Dans le cas décrit par Sembène Ousmane, la relation incestueuse est le fait du père. Chef de famille et chef de village, Guibril Guedj Diob est un homme préalablement respecté au sein de sa communauté. Au sujet de l’intimité qu’il a avec sa fille Khar Madiagua Diob, le lecteur n’a pas beaucoup de détails. L’intrigue commence au moment où la grossesse de Khar Madiagua Diob est révélée. La question du géniteur se pose dès lors. Après un acharnement constant de la mère, elle découvre que c’est son mari qui est l’auteur de la grossesse de sa fille. Tout au long de la nouvelle, le père ne prend pas la parole au sujet de son acte. Il reste effacé de l’histoire. Malgré les accusations portées sur Atoumane, il reste muet. Ce dernier, est menacé et malmené injustement. Il finit par abandonner tous ses biens et s’enfuit sans que le véritable père n’intervienne pour le disculper.
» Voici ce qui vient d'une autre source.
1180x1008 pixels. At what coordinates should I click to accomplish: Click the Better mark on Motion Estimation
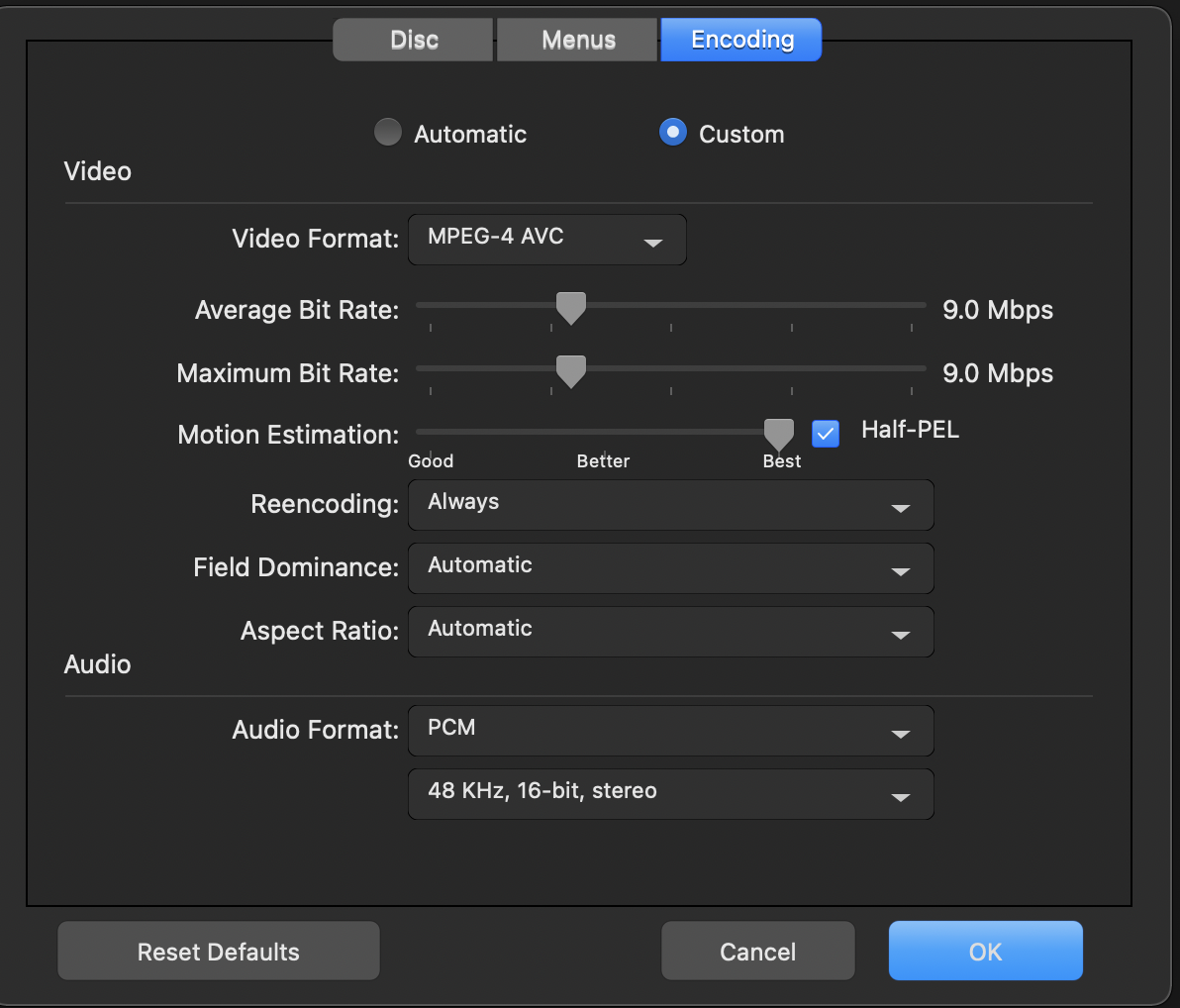(x=603, y=460)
Le silence du père et l’absence d’informations sur le processus de l’engrossement renforcent l’idée de l’inceste en tant que tabou absolu. Il cause un malaise troublant dans le groupe chargé de rendre justice au sein de la communauté. Bien que la peine encourue soit évidente dans le Coran et dans la tradition, les sages du village n’arrivent pas à s’accorder sur la sentence à réserver au coupable. C’est d’autant plus difficile qu’il s’agit de leur chef, d’un individu d’une ligné noble. Avouer se vice ouvertement semble revenir à condamner la communauté entière. Les notables connaissent le fait et s’en contentent au début. Savoir que la fille est enceinte du père suffit à condamner, à juger sans écouter ce que les deux parties auraient pu avoir à dire.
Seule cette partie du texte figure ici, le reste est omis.